# Introduction to graph theory/Proof of Theorem 2

A graph is a forest if and only if for every pair of distinct vertices $u,v$, there is at most one $u,v$-path.
Suppose you have a graph $G$ which is not a forest. Since a forest is defined to be a graph containing no cycles, it is clear that $G$ must have a cycle $C$. All cycles have at least three vertices. Let $v_1, v_2, \ldots, v_n$ (with $n\ge 3$) be the vertices on $C$ in order. Then there are two distinct $v_1,v_2$-paths, namely $v_1v_2$ and $v_1v_nv_{n-1}\ldots v_3v_2$.

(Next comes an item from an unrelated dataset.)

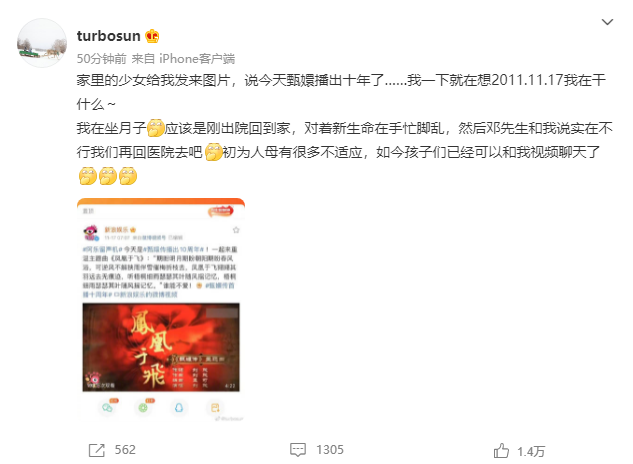Screen dimensions: 633x464
Task: Click the first emoji in the triple row
Action: (x=88, y=176)
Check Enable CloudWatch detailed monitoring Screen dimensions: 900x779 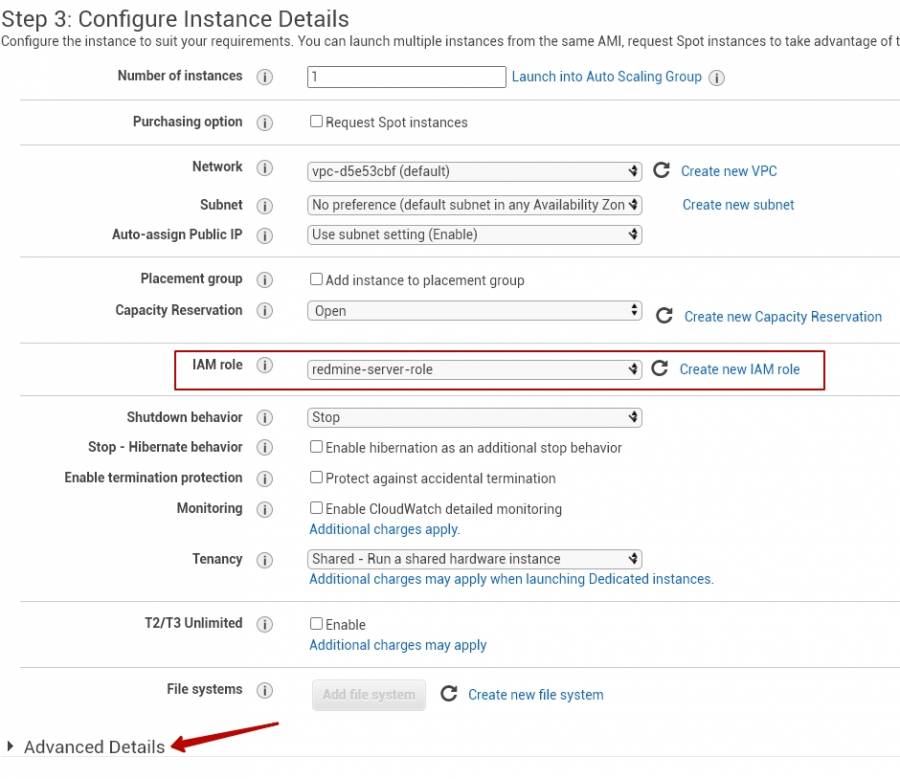pyautogui.click(x=315, y=509)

Now suppose that $G$ is not a forest, but has two distinct $u,v$-paths, namely $ua_1a_2\ldots a_nv$ and $ub_1b_2\ldots b_mv$. We would like to say that these create a cycle $ua_1\ldots a_nvb_mb_{m-1}\ldots b_1u$. However, a cycle can only include each vertex once, and it is possible that one of the $b_i$ is equal to one of the $a_j$. To that end, write $a_0=b_0=u$ and $a_{n+1}=b_{m+1}=v$. Let $i$ be the largest value of $i<=n$ such that $a_i=b_j$ for some $j$. Then we find a cycle, namely $a_ia_{i+1}\ldots a_nvb_mb_{m-1}\ldots b_j$. By our choice of $i$, clearly no vertex appears more than once.